Ces trois villes italiennes sont parmi les plus polluants d'Europe: le classement que nous ne voudrions pas lire
À l'étape supérieure du podium, la figure Moscou mais aussi l'Italie a un rôle inconfortable. Le classement Ener2Crowd montre comment les émissions urbaines aggravent la crise climatique
« L'Europe étouffe sous le poids de ses propres émissions ». C'est ce qui émerge du nouveau classement en 2025 d'Ener2Crowd, la plate-forme de financement participatif italien spécialisée dans les projets d'efficacité énergétique, les énergies renouvelables et la durabilité environnementale. Sur le podium des villes les plus polluantes du continent, il y a Moscou, avec plus de 141 millions de tonnes de co₂ équivalent, Istanbul (87,4 m) et Saint-Pétersbourg (53 m).
L'Italie est également impliquée: Turin est la septième ville la plus polluante d'Europe, avec environ 23 millions de tonnes de CO₂ dans l'atmosphère chaque année, plus que des métropoles comme Paris ou Amsterdam. Bologne est douzième avec 7,3 millions de tonnes. Vingt-lits est Piacenza, avec 1,6 million de tonnes.


Le paradoxe urbain: peu d'espace, de nombreuses émissions
Les villes ne couvrent que 2% de la surface de la Terre, mais sont responsables de 85% des émissions mondiales.

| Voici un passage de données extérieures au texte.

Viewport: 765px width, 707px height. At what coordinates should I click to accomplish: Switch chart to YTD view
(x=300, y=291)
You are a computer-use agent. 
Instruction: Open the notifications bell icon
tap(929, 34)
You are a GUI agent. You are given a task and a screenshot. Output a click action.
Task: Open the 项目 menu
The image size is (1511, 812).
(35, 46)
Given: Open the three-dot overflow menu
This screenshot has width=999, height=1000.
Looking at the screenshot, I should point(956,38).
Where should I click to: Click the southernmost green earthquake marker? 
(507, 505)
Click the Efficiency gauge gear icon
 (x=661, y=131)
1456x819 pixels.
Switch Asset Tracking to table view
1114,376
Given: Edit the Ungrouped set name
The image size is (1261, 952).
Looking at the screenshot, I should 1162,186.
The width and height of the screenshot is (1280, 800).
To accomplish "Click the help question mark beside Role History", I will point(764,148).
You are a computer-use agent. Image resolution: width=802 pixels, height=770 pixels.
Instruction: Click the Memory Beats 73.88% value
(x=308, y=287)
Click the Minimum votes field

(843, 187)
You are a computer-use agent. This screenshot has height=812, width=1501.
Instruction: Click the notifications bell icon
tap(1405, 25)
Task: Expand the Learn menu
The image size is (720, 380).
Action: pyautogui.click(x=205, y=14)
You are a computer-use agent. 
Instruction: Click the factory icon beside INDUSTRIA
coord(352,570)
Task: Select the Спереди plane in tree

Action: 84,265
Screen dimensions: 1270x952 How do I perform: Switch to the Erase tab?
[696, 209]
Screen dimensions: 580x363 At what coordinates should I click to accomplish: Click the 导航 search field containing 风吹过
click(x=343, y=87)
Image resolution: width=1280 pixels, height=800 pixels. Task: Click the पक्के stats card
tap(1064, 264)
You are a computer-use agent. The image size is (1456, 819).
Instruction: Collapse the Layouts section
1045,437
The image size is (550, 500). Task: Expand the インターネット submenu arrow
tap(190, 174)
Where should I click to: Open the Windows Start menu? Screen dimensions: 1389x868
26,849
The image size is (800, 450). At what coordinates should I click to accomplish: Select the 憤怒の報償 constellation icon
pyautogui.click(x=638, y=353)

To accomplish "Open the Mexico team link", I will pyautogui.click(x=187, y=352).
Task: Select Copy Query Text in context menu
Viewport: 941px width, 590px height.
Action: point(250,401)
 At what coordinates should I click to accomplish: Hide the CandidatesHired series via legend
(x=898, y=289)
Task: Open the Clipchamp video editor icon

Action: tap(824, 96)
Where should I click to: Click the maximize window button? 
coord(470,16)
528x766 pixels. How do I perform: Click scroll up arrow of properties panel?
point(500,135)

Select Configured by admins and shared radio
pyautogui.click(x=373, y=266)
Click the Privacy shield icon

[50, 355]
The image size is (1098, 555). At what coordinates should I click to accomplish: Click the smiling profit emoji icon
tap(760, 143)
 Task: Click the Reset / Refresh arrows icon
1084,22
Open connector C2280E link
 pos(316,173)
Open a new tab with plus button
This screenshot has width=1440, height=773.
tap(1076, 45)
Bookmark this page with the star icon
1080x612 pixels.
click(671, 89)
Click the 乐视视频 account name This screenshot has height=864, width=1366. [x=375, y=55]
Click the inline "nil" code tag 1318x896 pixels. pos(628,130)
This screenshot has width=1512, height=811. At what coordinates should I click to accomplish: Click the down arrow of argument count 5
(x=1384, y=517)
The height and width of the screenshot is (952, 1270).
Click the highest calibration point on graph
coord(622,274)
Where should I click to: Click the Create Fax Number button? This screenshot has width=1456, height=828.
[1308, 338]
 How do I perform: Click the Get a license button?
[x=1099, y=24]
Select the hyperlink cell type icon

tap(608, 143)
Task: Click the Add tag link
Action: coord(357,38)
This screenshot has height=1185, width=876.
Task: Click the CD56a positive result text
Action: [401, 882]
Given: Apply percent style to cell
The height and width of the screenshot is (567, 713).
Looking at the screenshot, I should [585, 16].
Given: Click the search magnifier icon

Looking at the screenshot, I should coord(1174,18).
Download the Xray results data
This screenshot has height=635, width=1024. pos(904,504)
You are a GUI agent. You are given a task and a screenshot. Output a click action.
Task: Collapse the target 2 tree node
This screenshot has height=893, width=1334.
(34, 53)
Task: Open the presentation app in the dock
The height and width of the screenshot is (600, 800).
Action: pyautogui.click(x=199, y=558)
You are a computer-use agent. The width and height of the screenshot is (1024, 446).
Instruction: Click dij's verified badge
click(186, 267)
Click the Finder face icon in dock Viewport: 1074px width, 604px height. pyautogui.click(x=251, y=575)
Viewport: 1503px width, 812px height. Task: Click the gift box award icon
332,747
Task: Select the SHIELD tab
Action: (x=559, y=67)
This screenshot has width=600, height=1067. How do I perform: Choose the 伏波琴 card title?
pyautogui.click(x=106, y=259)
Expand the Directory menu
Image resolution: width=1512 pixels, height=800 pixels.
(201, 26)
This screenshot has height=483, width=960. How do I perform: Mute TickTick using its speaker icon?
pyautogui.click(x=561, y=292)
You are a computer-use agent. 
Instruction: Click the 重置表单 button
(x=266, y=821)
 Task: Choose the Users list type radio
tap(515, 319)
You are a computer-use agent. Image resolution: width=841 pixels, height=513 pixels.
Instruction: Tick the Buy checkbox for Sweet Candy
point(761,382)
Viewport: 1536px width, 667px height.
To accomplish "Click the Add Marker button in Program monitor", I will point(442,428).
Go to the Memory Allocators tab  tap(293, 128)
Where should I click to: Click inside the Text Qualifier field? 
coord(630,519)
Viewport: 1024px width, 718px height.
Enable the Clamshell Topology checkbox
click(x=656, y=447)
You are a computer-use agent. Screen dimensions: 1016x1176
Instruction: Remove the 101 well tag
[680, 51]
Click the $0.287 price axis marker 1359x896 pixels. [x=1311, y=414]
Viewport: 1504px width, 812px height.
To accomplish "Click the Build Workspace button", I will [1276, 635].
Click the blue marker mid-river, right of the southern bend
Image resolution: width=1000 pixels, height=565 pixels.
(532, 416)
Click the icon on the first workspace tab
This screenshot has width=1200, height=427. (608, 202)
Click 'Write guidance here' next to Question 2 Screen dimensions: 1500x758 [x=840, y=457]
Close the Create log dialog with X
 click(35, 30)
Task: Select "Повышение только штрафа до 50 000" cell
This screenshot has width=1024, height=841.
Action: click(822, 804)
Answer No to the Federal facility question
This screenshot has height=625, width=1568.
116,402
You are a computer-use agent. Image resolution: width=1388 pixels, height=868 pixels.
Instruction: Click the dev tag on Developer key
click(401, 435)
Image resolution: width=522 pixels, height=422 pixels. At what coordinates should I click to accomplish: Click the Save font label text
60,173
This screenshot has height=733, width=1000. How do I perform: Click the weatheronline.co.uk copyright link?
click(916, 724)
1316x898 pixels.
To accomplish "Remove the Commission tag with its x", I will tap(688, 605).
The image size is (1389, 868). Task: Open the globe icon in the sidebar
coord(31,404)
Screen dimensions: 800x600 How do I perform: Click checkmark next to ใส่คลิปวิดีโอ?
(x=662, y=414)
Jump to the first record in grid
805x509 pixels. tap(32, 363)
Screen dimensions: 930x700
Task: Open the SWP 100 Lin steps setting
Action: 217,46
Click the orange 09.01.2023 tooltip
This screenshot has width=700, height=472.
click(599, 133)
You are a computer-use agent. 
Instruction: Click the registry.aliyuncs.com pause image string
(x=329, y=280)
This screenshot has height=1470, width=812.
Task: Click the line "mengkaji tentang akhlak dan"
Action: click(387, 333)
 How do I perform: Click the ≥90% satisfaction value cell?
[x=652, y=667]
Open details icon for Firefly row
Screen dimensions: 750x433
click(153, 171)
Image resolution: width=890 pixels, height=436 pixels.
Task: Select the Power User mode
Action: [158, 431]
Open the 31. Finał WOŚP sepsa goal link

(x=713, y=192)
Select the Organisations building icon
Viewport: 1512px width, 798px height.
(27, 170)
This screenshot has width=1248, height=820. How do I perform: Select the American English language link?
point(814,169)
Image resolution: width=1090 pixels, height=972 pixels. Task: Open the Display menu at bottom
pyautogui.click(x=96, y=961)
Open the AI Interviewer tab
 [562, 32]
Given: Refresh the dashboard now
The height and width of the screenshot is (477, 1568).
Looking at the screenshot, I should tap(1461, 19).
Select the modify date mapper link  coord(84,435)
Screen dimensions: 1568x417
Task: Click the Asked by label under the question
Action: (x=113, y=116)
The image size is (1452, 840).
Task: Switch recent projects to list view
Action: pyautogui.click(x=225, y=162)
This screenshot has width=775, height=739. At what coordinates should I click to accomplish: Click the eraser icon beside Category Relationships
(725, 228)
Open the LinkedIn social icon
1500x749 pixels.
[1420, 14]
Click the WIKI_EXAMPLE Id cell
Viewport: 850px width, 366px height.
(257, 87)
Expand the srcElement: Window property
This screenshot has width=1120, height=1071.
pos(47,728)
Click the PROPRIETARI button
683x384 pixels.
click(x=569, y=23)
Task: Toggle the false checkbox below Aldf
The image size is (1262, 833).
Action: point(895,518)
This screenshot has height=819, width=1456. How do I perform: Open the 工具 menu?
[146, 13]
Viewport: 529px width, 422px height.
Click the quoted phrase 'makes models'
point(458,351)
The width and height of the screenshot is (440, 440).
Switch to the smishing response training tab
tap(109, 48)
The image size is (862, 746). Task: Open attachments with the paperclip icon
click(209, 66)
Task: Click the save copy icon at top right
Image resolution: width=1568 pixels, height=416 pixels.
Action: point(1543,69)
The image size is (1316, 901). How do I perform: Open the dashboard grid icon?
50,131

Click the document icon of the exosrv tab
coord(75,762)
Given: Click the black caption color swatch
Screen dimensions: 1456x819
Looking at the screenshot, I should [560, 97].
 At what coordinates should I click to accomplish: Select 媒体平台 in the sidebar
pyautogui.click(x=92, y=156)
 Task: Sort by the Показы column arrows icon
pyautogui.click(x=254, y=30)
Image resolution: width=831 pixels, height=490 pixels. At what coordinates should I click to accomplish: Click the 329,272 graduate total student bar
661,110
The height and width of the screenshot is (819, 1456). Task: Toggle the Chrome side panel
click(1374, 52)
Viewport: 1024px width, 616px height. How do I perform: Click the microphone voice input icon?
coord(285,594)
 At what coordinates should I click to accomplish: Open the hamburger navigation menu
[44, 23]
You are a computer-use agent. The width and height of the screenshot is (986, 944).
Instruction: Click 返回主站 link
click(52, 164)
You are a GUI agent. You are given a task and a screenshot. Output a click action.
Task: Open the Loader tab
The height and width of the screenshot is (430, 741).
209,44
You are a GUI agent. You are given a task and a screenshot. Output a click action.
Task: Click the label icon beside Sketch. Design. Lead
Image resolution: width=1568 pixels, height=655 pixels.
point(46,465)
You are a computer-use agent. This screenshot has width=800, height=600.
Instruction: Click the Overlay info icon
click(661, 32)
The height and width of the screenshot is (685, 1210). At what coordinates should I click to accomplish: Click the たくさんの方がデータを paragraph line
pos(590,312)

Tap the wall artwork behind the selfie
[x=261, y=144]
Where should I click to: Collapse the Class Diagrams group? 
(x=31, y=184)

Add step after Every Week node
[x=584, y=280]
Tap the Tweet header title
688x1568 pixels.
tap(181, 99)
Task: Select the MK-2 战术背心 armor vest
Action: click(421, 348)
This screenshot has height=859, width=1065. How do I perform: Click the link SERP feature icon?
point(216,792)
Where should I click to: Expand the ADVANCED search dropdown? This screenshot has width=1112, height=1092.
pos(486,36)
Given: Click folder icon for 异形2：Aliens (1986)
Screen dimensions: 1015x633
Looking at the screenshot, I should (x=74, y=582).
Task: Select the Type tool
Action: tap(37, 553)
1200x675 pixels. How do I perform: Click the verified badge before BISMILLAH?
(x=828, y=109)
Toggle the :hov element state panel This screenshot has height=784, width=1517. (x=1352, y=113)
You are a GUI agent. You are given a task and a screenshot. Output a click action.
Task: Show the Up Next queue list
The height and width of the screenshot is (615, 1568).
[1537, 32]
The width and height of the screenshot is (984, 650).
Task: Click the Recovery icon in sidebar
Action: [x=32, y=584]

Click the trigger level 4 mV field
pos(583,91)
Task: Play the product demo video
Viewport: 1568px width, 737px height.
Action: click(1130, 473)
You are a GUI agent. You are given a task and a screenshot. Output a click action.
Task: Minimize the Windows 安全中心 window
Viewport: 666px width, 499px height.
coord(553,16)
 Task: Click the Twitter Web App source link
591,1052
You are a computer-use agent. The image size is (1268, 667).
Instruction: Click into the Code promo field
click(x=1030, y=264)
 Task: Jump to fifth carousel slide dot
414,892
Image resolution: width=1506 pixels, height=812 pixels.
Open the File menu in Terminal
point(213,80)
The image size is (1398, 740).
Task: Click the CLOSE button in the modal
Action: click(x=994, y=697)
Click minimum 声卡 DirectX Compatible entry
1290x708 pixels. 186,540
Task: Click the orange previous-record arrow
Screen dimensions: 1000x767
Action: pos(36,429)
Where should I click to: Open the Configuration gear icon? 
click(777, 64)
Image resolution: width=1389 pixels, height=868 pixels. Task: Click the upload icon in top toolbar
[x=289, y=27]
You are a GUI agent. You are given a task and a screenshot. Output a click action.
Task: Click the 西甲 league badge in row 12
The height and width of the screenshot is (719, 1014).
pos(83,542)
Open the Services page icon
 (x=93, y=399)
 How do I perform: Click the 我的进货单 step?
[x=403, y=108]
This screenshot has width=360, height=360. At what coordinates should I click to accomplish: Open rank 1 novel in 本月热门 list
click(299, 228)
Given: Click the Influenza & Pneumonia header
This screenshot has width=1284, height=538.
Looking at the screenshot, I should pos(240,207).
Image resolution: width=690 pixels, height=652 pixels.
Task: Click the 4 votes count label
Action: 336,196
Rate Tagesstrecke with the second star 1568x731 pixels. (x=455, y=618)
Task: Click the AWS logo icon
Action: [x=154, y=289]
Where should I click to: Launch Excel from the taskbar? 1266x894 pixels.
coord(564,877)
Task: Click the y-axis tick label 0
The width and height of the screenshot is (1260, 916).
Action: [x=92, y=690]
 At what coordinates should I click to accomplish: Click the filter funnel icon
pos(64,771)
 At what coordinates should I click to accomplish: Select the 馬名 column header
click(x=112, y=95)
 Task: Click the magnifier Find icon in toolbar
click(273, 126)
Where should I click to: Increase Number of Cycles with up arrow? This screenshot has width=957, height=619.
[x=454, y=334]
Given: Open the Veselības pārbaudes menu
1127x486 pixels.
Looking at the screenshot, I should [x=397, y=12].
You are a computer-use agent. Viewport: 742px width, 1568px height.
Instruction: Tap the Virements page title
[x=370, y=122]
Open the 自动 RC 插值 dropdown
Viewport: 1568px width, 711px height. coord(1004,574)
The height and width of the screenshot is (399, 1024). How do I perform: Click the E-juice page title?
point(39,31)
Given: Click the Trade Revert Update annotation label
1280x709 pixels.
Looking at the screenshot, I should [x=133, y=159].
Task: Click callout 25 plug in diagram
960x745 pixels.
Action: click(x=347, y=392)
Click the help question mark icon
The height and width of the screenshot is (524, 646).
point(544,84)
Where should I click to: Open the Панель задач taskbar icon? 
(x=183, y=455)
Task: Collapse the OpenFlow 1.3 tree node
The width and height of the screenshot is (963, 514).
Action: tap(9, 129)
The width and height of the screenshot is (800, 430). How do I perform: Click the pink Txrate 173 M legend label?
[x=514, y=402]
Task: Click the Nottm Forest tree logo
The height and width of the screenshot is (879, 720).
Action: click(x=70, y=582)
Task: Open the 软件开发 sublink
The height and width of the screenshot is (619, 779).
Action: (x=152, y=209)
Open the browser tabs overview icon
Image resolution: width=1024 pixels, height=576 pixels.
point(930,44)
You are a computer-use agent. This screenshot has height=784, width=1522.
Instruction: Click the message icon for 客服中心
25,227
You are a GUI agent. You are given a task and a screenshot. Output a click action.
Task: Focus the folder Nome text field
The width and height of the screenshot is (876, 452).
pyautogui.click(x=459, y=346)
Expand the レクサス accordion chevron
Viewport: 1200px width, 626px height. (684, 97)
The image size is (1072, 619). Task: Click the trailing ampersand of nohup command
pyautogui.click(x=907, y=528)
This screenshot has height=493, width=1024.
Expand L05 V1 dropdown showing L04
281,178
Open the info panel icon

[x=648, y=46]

Un chiffre qui explique comment les centres urbains sont en même temps des poteaux productifs et des moteurs principaux de la crise climatique.
Les analystes d'Ener2Crowd se souviennent que 90% des grandes villes mondiales sont déjà exposées à des risques tels que les inondations, les vagues de chaleur, les crises d'eau et les dommages aux infrastructures.
La primauté italienne
En Italie, la primauté dépend de Milan et de Turin, les deux premières villes plus polluantes du pays. Immédiatement derrière vous, trouvez Monza, Como et Padova.
« Turin, en plus d'être le plus polluant d'Italie, est également la deuxième ville la plus polluante, immédiatement après Milan », souligne les analystes d'Ener2Crowd. Ces centres urbains sont également les plus vulnérables à la chaleur extrême, aggravés par les émissions qu'ils produisent.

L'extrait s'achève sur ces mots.